For Production Workloads
The approach above works well for personal projects and experimentation, but for production workloads you should consider more robust alternatives:
AWS Secrets Manager: Instead of embedding credentials in user data, store them in Secrets Manager and fetch them at boot time. Your user data script would retrieve the credentials via the AWS CLI or a simple API call, keeping them out of the instance metadata entirely.
Systems Manager Parameter Store: Similar to Secrets Manager but often simpler for this use case. Store the credentials as SecureString parameters and fetch them during instance initialization.
Migrate to EC2: If you need proper IAM role support, EC2 with instance profiles is the right tool. You can find EC2 instances at similar price points to Lightsail, and you get native support for temporary credentials that rotate automatically. The operational overhead is higher, but so is the security posture.
Lightsail Containers: If your workload fits a containerized model, Lightsail container services can use IAM roles properly, avoiding the credential management problem entirely.
Configuration Management: Use tools like Ansible, Chef, or Puppet to deploy credentials after instance creation rather than baking them into user data. This keeps secrets out of AWS-visible metadata and gives you a central place to manage rotation.
Automated Key Rotation: If you stick with IAM user credentials, implement automated rotation. AWS provides a Secrets Manager rotation function that can rotate IAM keys on a schedule. Your instances would fetch fresh credentials periodically rather than relying on static keys.
CloudTrail Monitoring: Regardless of which approach you choose, enable CloudTrail and set up alerts for unusual activity from your CloudWatch agent credentials. If the keys are ever used from an unexpected IP or for unexpected API calls, you want to know immediately.
The tradeoff is always between simplicity and security. This template optimizes for simplicity — getting monitoring running with minimal friction. For workloads where security is paramount, invest the additional effort in one of the approaches above.
Was It Worth It?
Absolutely. The first time I got a memory alert before my application crashed, the setup paid for itself. Lightsail’s simplicity is its strength, but knowing what’s happening inside your instance is non-negotiable for anything you care about keeping online.
The whole ordeal taught me something I keep relearning: cloud services that abstract away complexity also abstract away flexibility.
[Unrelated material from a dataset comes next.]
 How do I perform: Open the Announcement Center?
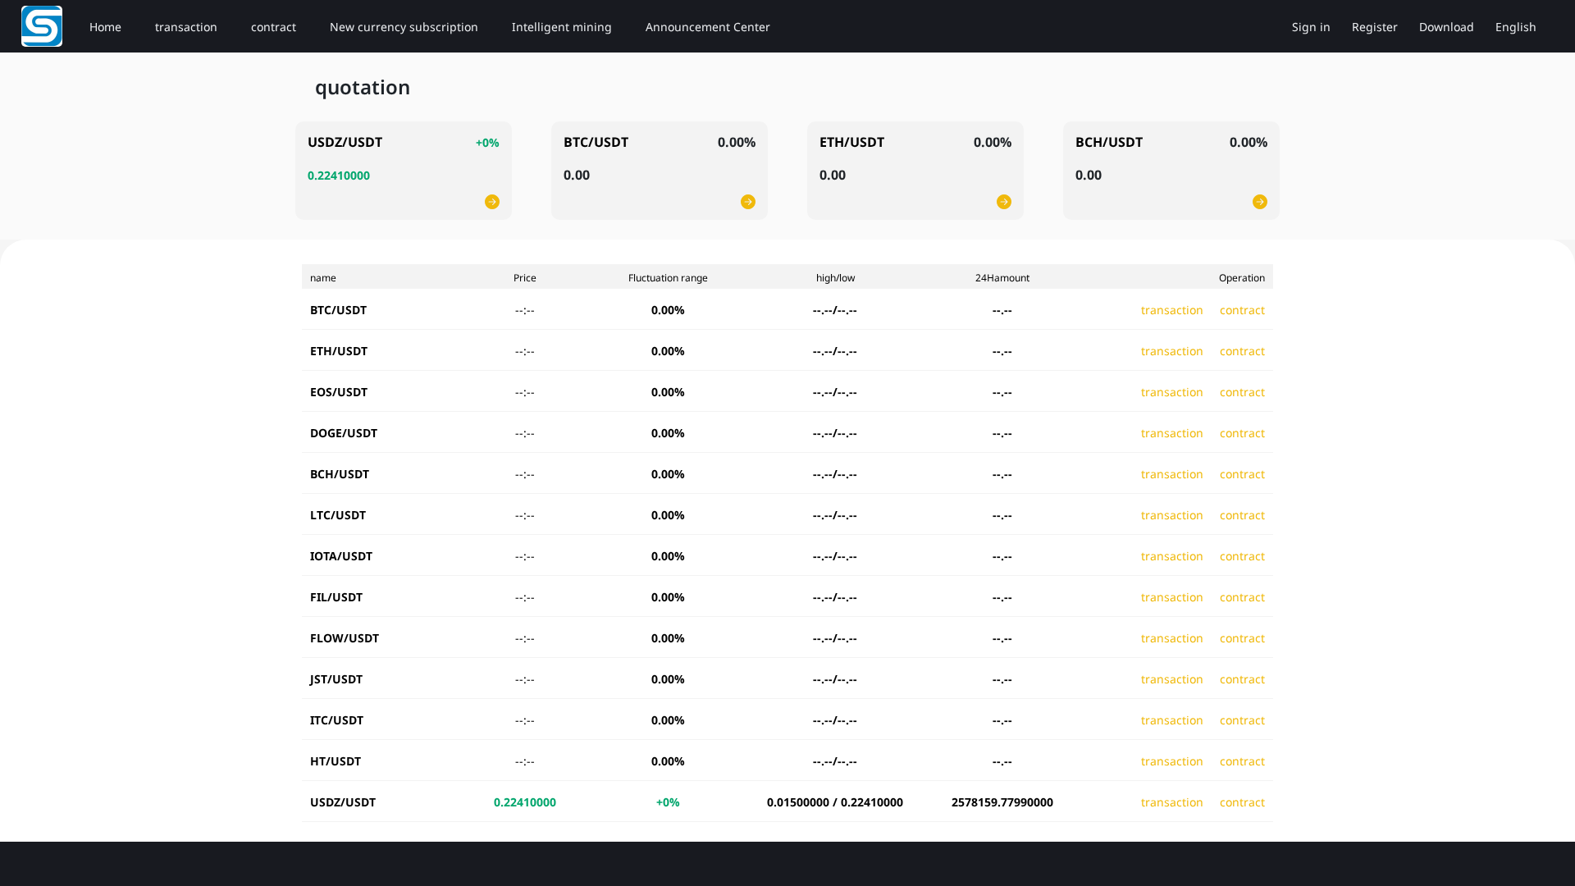707,26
Lightsail hides IAM roles to keep things simple, but that simplicity has a cost when you need something it didn’t anticipate.
The workaround isn’t elegant. Creating an IAM user with static credentials feels like a step backward from the instance-role model. But it works, it’s secure enough for most purposes, and once it’s automated, you never have to think about it again.
If you’re running anything on Lightsail that matters, set up monitoring. Your future self, debugging an outage at midnight, will thank you.